### [DATA]
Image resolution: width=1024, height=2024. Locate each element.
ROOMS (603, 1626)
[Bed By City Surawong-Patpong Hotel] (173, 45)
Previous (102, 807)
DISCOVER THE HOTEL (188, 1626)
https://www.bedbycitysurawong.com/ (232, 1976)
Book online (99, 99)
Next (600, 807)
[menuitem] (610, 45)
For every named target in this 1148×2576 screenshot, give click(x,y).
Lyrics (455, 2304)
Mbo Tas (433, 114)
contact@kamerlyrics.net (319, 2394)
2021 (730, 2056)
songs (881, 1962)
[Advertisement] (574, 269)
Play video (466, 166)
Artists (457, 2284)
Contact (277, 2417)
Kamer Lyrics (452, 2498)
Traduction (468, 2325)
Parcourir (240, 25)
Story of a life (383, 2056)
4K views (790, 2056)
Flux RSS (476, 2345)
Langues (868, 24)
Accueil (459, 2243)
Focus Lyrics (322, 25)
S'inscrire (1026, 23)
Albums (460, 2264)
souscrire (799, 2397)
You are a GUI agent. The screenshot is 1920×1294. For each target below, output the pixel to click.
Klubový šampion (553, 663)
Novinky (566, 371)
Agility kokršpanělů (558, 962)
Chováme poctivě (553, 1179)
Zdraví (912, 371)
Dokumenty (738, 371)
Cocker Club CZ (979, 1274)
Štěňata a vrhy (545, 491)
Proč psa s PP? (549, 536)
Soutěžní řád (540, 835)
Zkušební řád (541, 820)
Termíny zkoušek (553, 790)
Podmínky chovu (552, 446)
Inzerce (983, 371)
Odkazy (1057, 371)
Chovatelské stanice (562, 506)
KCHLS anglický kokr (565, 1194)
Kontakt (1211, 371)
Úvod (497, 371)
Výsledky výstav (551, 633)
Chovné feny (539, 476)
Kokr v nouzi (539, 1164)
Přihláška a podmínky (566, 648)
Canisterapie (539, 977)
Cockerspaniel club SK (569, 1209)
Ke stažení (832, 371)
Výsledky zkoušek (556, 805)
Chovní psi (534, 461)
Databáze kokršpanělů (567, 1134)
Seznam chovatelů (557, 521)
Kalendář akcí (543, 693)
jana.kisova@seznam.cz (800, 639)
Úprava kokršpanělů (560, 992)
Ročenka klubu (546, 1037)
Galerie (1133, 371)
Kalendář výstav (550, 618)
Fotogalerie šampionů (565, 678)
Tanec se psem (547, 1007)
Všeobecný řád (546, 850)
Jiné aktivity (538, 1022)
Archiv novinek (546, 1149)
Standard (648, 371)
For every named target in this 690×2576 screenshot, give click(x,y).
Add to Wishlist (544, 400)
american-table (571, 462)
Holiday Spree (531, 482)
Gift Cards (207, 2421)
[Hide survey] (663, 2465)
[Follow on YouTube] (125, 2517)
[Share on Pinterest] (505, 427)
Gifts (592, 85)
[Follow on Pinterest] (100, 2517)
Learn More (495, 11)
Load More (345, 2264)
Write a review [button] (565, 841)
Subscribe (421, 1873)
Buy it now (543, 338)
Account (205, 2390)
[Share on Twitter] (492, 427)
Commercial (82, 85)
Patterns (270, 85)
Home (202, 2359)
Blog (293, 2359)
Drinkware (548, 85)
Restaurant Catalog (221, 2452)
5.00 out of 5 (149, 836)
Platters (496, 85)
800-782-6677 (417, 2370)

### [TASK DIRECTIONS]
Report back each line in the material above that contains the string "Share".

### [RESPONSE FOR THIS EXERCISE]
[Share on Pinterest] (505, 427)
[Share on Twitter] (492, 427)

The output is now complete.